C. When $x=3k+2, $ $$ 3^y \equiv-4(2^{3}) ^k \equiv-4 \equiv 3 \quad \pmod 7 $$ By the Fermat Little Theorem, $3^6\equiv 1 \quad \pmod 7 $, we have $$3^{6 m+1} \equiv \left(3^6\right)^m \cdot 3\equiv 1^m \cdot 3 \equiv 3 \quad \pmod 7 $$ Therefore $y=6m+1$.

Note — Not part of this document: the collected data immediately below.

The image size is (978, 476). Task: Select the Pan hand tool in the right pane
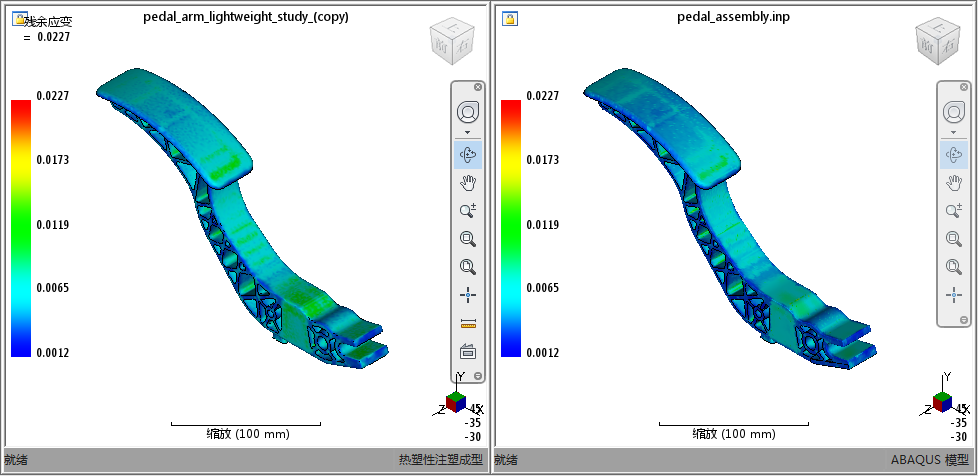pos(954,183)
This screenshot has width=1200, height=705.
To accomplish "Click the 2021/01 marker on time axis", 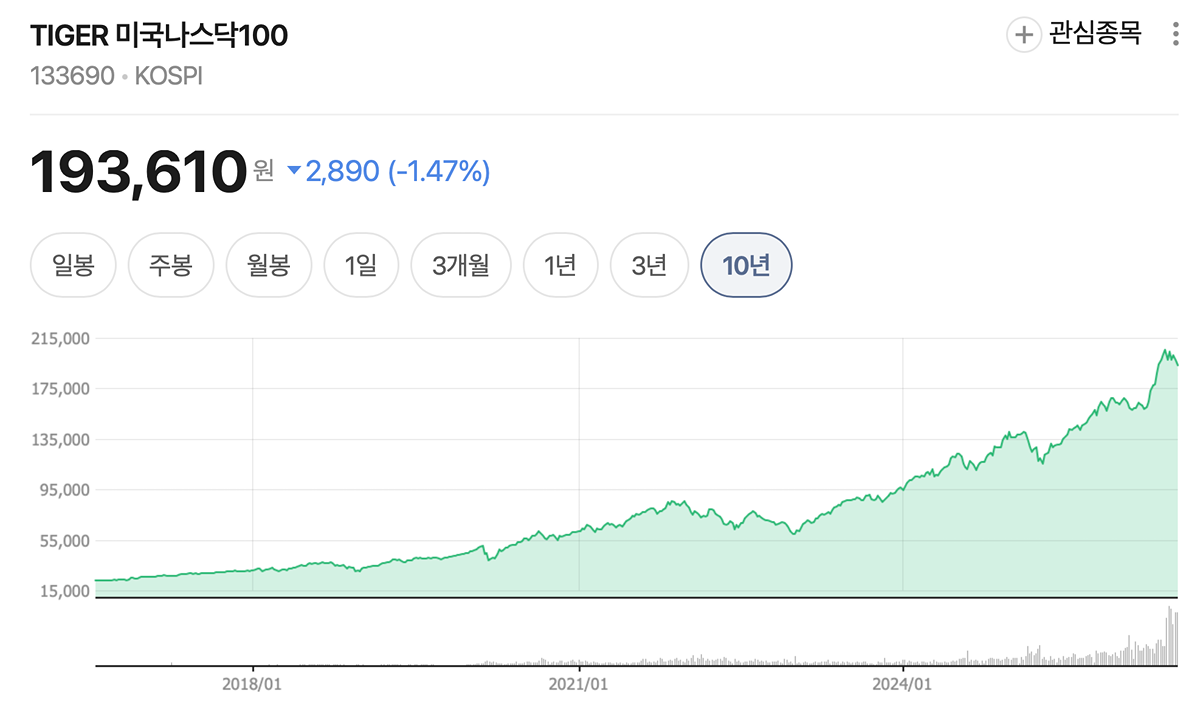I will coord(579,684).
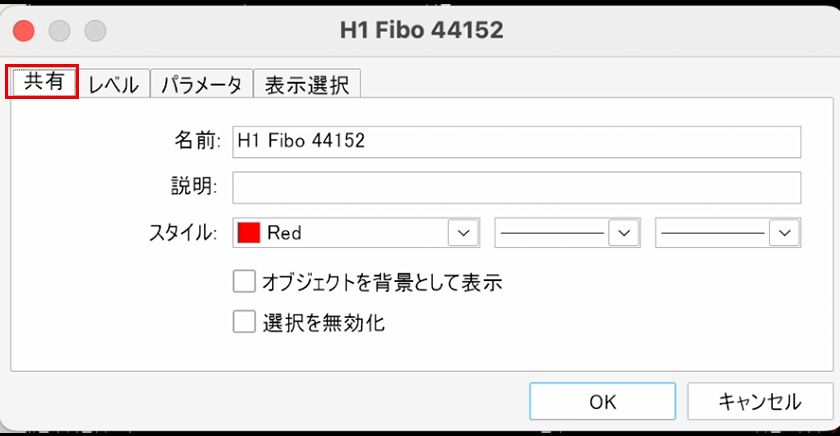
Task: Click the yellow minimize window button
Action: 59,30
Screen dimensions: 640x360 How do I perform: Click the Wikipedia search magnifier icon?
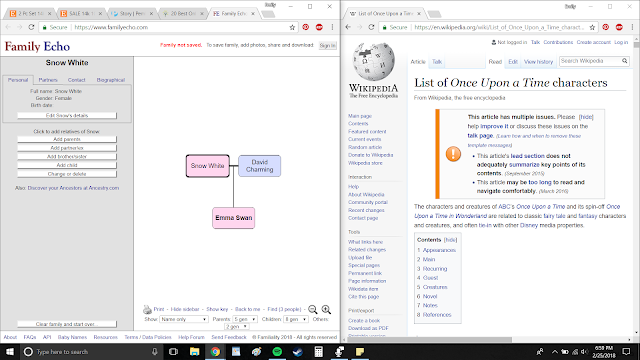coord(624,61)
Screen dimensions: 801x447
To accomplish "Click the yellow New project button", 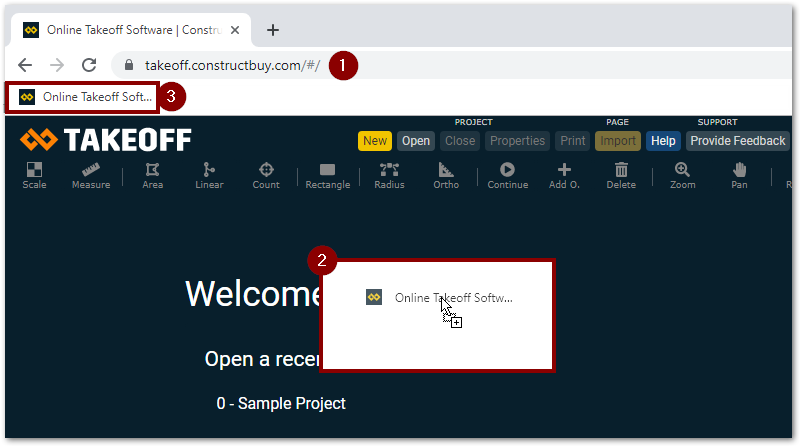I will 375,141.
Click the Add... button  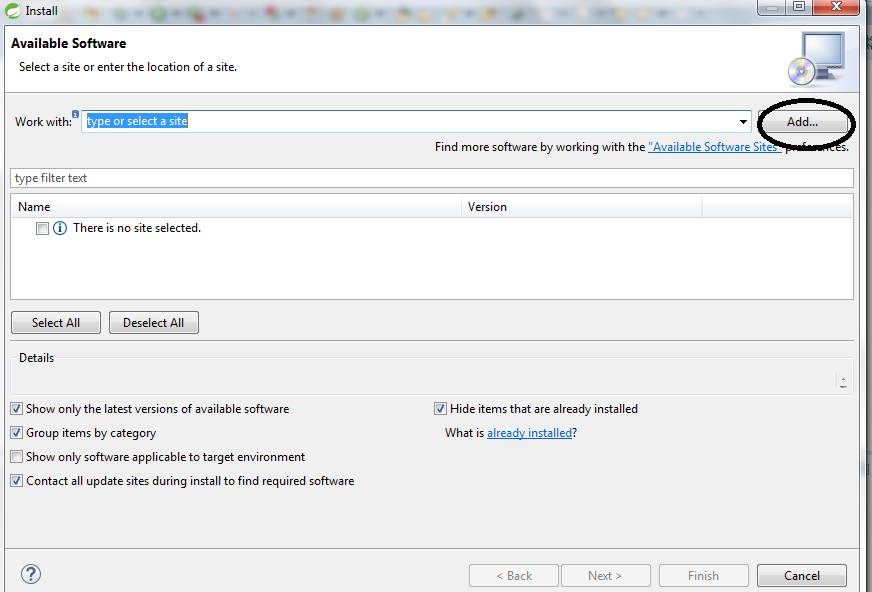pos(801,121)
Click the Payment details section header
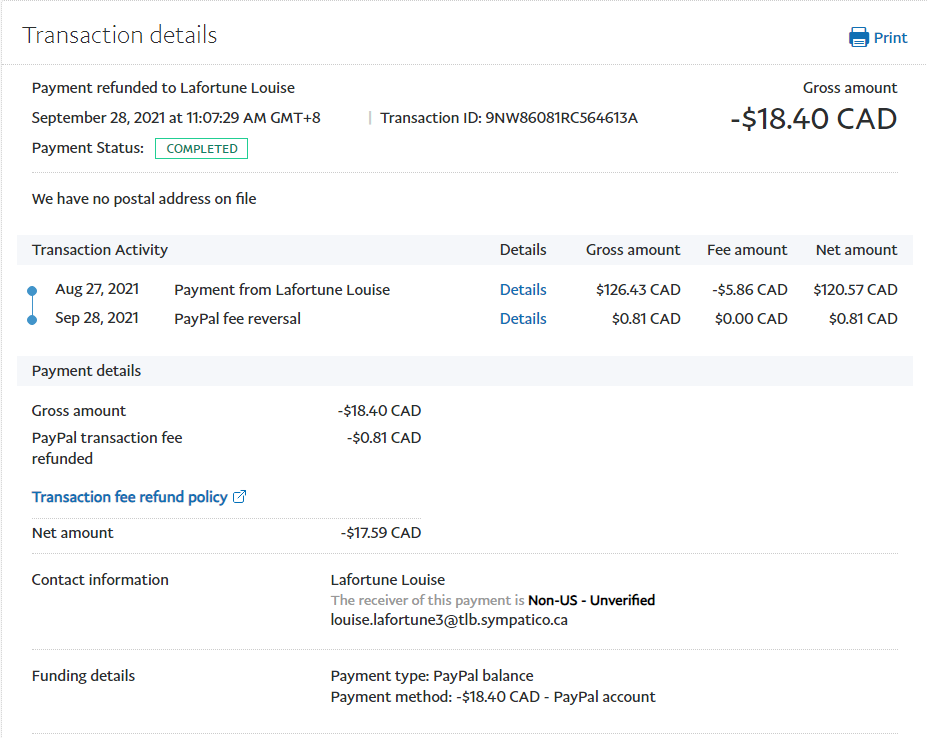The image size is (927, 738). (x=86, y=371)
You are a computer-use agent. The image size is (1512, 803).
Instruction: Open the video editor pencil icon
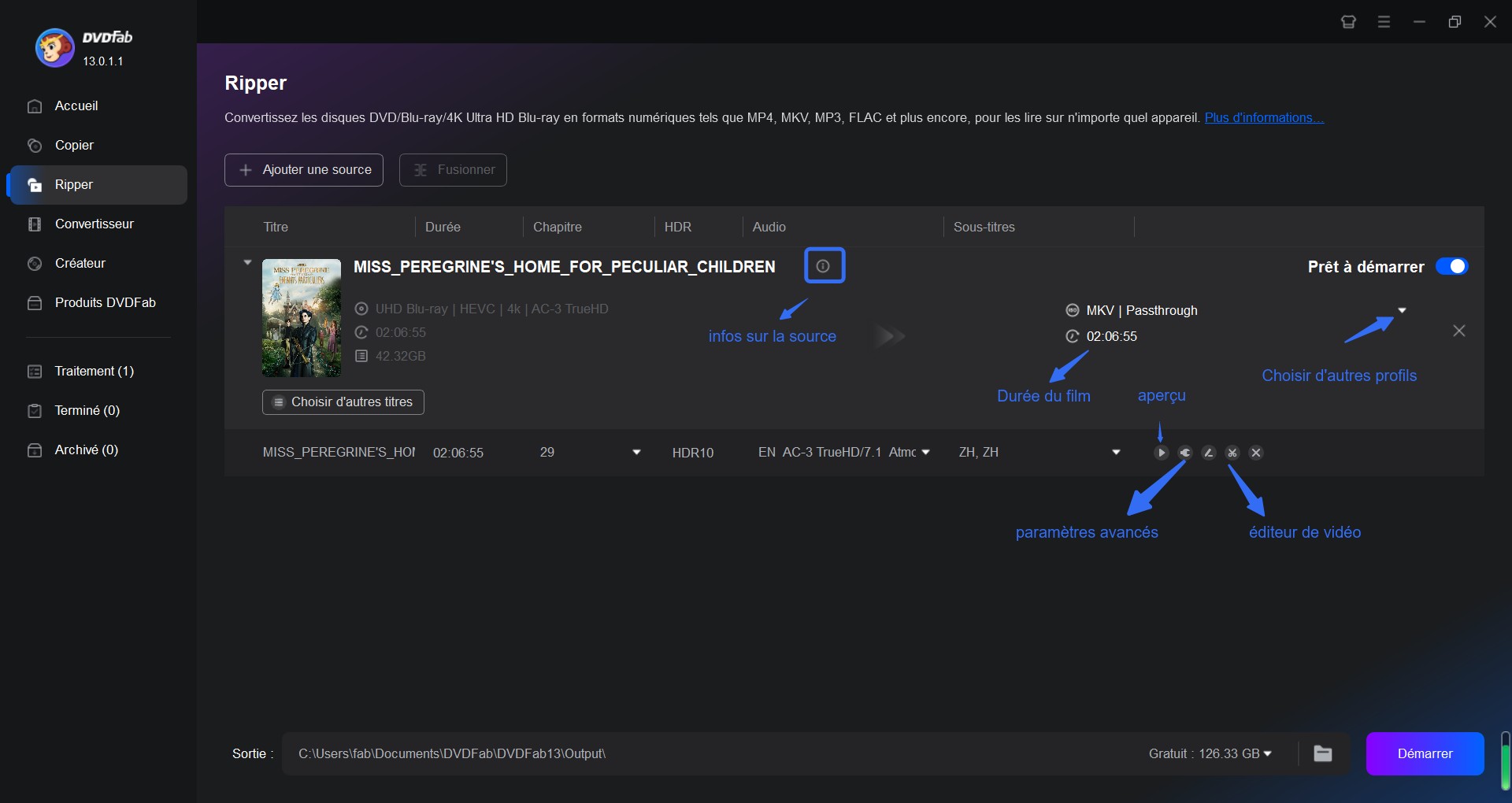coord(1209,453)
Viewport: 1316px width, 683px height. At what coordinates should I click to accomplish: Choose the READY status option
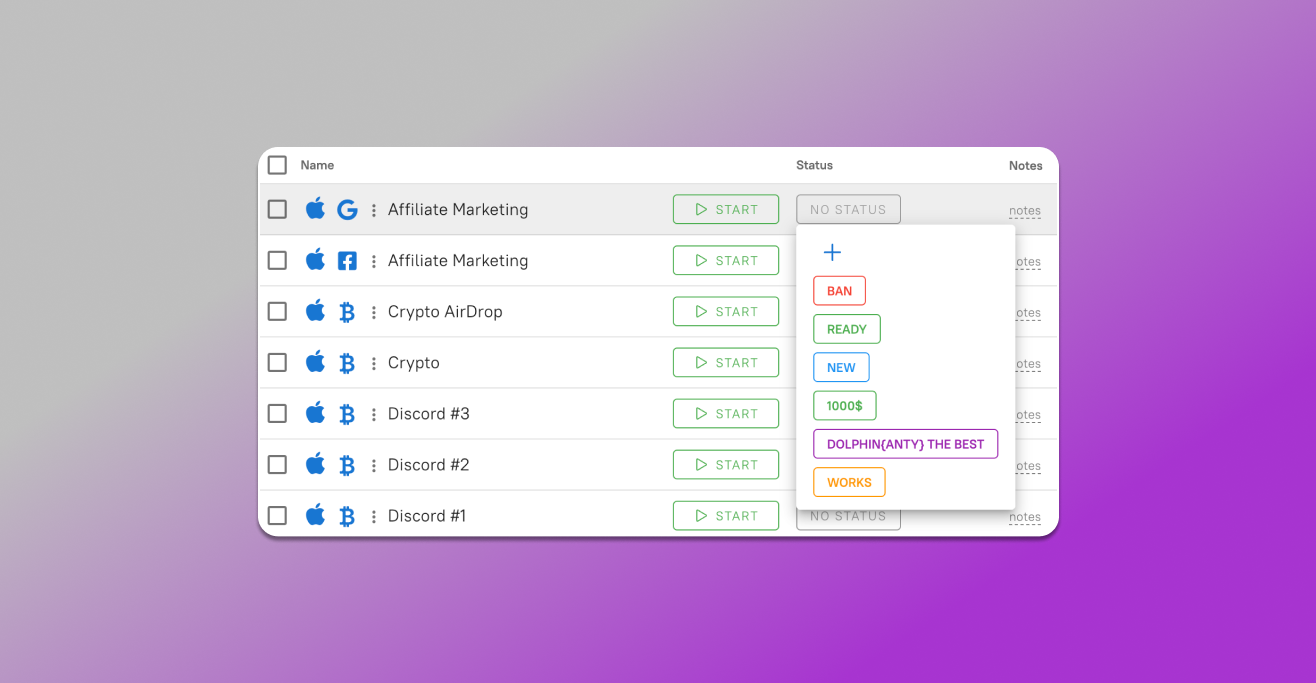[846, 329]
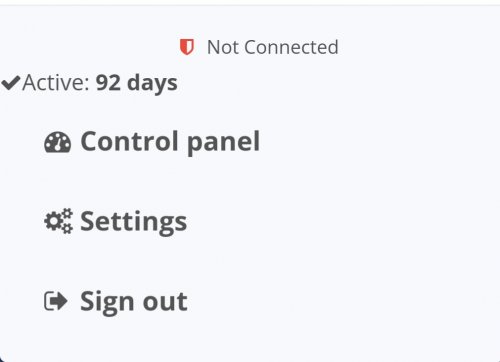Log out using the exit icon
Viewport: 500px width, 362px height.
click(56, 301)
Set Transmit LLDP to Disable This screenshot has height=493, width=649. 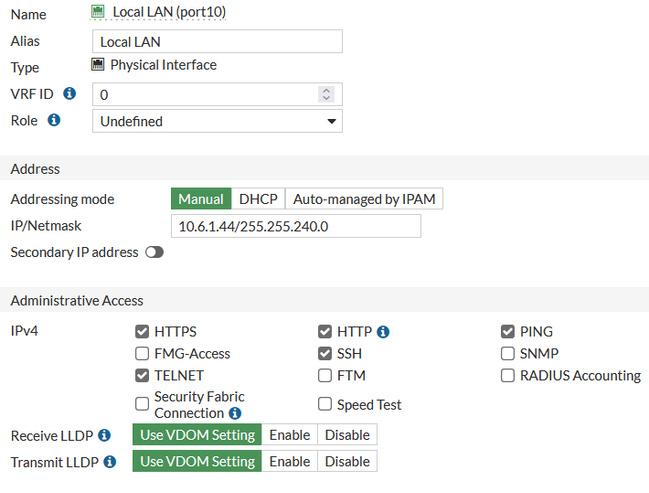[x=347, y=462]
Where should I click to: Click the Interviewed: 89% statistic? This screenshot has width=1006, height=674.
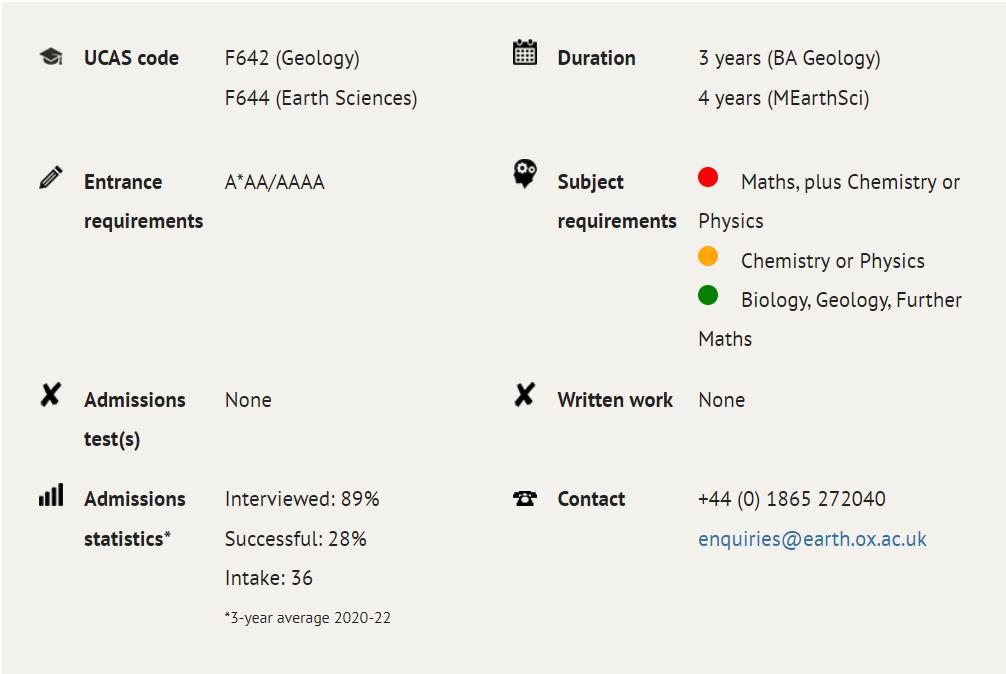coord(302,499)
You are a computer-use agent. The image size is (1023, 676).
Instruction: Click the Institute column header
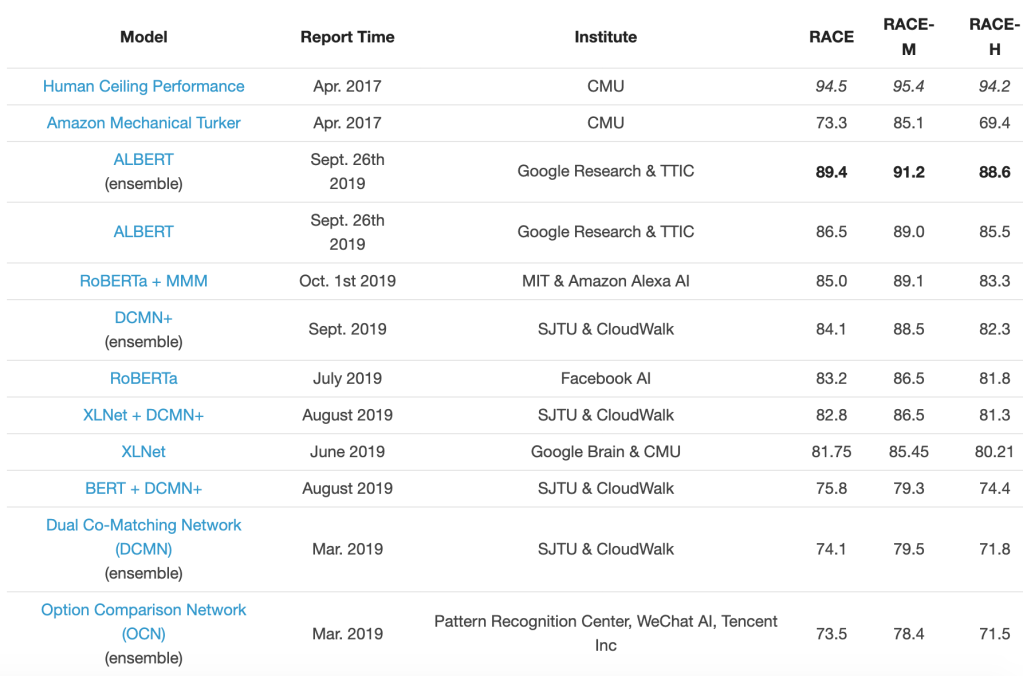pyautogui.click(x=605, y=37)
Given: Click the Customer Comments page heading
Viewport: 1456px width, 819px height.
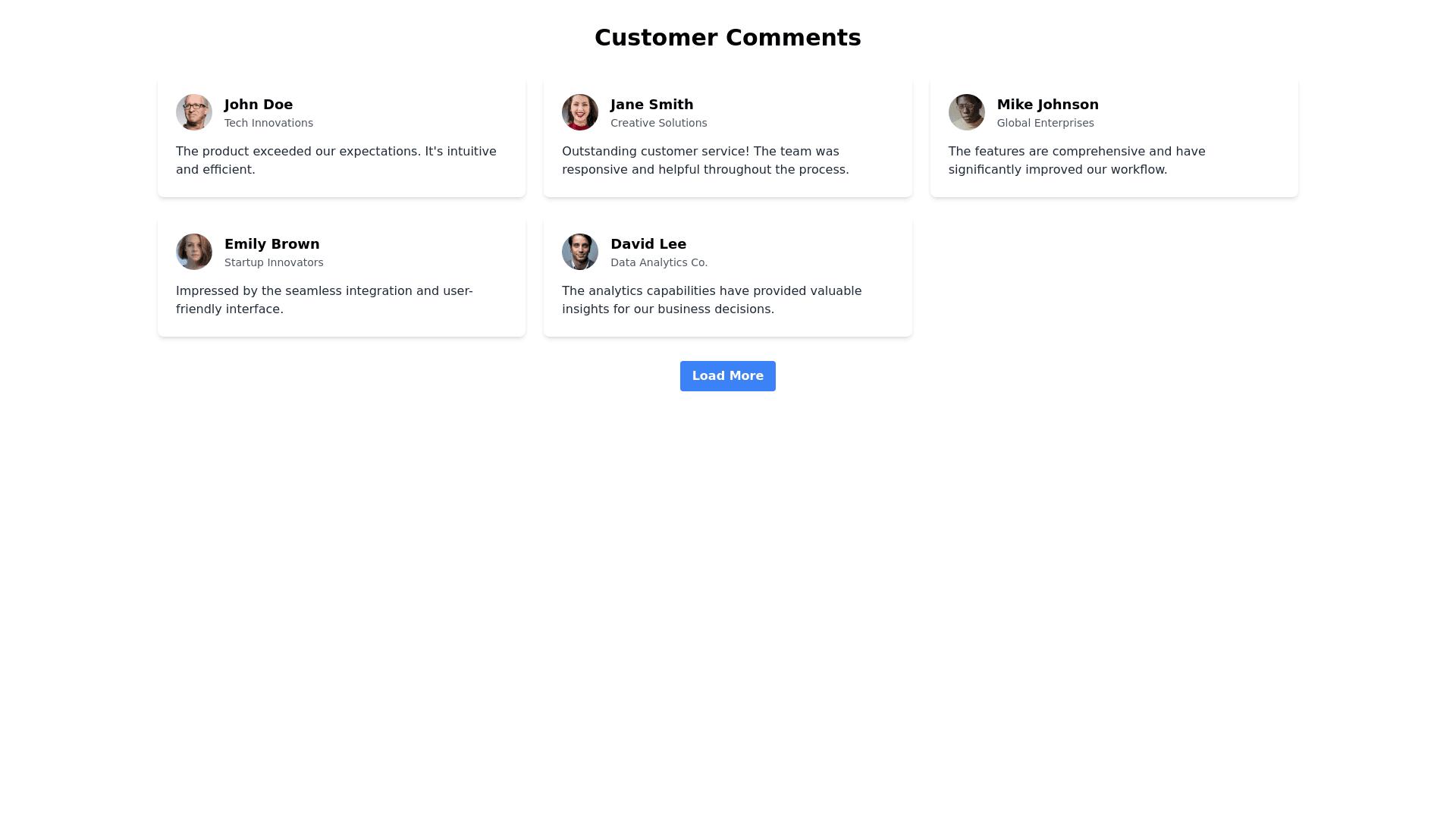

We now can conclude that there are infinitely many integer solutions $(x,y,n)$ which are
$$ \boxed{\left(3 h, 6 m+3 , \frac{2^{3 h}+3^{6 m+3}}{7}\right), \left(3 k+1,6 m+5, \frac{ 2^{3 k+1}+3^{6 m+5}}{7} \right) \quad \textrm{ and } \left(3 k+2, 6m+1, \frac{2^{3k+2}+3^{6k+1}}{7}\right) } $$ where $h\in N$ and $k,m \in N \cup\{0\}.$